2007 ve 2008'de iki kez dağılıp yeniden bir araya gelen Pheu Thai, üçüncü ve son isim olarak son seçimlerde yine popülist bir kampanya yürüttü; bu kampanyanın öncülüğünü diğer ücret ve sosyal yardımların yanı sıra 10,000 yaş üstü Thais'ye 16 baht'lık dijital yardım dağıttı. güçlendiriciler. Ancak bu kez popülist platformun tamamı başarısız oldu. Thaksin yanlısı parti, askeri darbeler ve yargı müdahaleleri karşısında 2023, 2001, 2005, 2007 ve 2011 yıllarında çoğunluk veya çoğunluğa yakın bir zafer elde ettikten sonra ilk kez 2019'te kaybetti.
Popülizm Tayland siyasetinde seyrini sürdürüyor. Thai Rak Thai yönetiminde, askeri-monarşi ortakyaşamı altındaki bürokratik bir devletteki eski patronaj sistemini kırdı ve insanlara sistemden pay almak ve daha iyi bir kolektif gelecek için geçerli bir alternatif verdi. Elbette popülizm hâlâ geçerli ve gerekli olacak, ancak eskisi gibi seçimleri kazanamayacak.
İleriye Taşı, yeni Tay Rak Tay dilidir. Tayland'ın değişen zemini, kentsel-kırsal ve zengin-yoksul uçurumlarından ve popülist politikalardan yapısal ve kurumsal reformlara ve yeni bir anayasal düzen içinde ordunun, monarşinin, bürokrasinin ve yargının değişmesine doğru ilerliyor.
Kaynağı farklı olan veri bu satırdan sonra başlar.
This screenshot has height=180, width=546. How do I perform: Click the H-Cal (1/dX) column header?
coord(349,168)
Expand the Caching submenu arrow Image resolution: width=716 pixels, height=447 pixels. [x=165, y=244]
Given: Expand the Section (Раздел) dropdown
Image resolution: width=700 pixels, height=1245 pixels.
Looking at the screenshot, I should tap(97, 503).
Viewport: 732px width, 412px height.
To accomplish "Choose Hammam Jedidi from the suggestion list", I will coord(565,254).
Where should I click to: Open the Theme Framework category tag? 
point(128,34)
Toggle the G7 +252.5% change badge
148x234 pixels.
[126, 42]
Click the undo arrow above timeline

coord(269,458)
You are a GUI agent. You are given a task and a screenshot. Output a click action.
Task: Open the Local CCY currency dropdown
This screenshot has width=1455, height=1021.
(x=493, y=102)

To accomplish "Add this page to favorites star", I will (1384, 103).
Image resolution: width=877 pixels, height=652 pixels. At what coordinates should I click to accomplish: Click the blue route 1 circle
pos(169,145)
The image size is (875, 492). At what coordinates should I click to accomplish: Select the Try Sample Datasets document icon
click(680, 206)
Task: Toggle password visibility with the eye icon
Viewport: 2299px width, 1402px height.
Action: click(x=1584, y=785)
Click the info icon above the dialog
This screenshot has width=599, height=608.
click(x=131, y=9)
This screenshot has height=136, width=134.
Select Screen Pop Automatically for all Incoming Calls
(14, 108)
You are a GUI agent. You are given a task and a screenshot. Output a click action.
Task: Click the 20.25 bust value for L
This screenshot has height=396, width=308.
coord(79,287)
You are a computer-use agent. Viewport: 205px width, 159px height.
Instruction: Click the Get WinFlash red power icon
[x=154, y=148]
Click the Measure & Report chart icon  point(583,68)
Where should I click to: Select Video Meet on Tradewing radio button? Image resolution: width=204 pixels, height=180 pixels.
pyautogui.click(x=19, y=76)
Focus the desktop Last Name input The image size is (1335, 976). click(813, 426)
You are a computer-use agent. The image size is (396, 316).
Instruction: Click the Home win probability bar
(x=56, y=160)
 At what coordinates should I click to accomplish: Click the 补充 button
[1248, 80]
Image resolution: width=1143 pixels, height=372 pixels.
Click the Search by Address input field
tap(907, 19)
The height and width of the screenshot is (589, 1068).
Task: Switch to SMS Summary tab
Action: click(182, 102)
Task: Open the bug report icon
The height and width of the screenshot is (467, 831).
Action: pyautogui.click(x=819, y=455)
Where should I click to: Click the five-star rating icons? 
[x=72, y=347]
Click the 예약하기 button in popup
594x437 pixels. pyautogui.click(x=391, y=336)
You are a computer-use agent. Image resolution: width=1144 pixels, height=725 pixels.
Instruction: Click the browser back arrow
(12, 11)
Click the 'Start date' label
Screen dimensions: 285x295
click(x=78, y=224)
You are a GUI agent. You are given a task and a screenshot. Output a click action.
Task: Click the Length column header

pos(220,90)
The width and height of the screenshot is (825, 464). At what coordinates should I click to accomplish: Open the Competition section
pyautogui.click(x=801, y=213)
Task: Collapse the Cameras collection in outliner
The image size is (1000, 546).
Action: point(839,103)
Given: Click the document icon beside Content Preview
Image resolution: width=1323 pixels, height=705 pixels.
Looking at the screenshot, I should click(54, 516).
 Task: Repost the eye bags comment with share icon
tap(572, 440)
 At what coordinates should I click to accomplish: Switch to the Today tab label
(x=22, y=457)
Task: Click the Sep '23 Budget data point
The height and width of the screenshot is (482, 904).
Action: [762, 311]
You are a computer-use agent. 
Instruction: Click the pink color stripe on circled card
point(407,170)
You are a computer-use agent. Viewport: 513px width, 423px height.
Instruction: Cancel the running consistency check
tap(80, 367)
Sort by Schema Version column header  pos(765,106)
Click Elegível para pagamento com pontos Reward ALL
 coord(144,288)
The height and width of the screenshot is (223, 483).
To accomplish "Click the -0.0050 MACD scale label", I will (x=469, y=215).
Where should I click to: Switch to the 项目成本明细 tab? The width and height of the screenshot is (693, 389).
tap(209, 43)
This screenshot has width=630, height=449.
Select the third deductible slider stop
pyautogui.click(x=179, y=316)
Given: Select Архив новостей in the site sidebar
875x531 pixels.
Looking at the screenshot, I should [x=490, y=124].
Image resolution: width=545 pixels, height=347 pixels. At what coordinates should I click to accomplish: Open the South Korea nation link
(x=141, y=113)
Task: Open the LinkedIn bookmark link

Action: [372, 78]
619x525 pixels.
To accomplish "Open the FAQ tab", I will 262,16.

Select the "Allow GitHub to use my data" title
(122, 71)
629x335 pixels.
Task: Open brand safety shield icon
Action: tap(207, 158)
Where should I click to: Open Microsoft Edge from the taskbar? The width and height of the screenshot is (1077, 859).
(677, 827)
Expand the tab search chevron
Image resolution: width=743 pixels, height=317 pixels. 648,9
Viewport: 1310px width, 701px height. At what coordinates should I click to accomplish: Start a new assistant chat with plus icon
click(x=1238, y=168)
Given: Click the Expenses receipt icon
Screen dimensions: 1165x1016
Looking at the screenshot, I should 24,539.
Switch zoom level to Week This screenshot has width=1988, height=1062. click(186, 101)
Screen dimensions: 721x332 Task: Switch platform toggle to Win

Pheu Thai şu anda 2000'li ve 2010'lu yıllarda kendi yarattığı siyasetin tuzağına düşmüş durumda ve doymuş popülizm ve Thaksin açmazına saplanmış durumda. Pheu Thai, geleneksel kurumlarda reform yapılmasına yönelik yeni paradigmaya stratejik olarak geçiş yapamadığı ve istekli olmadığı sürece, bir sonraki seçimlerde sayıların azalması ihtimaliyle karşı karşıya kalacak. Devam etmek için Pheu Thai'nin, MFP'ye oy kazandıran reform önerilerini kabul ederken bir yandan da Thaksin'i aşması ve onu aşması gerekiyor. Aksi takdirde Pheu Thai, Demokratlar gibi başka bir partiye dönüşebilir.
MFP'nin artık koşmak ve dolaşmak için açık bir alanı var çünkü reform ve değişim giderek daha fazla seçmenin istediği şey. Kazanan parti bir şekilde yeniden dağıtılırsa veya muhalefete zorlanırsa, bir sonraki seçimde çoğunluk zaferine doğru daha da güçlenmesi muhtemeldir. Eğer hükümeti kurarsa, reform ve değişim gündeminin daha fazla destekçi ve taraftar kazanması muhtemel. MFP'nin, reform yönelimli emsal rakiplerle karşılaşana kadar öngörülebilir gelecekte seçim politikalarına hakim olması muhtemel olduğundan, geleneksel güç merkezlerinin reform zorunluluğundan nasıl kaçınabileceğini anlamak zordur.
ZNetwork yalnızca okuyucularının cömertliğiyle finanse edilmektedir.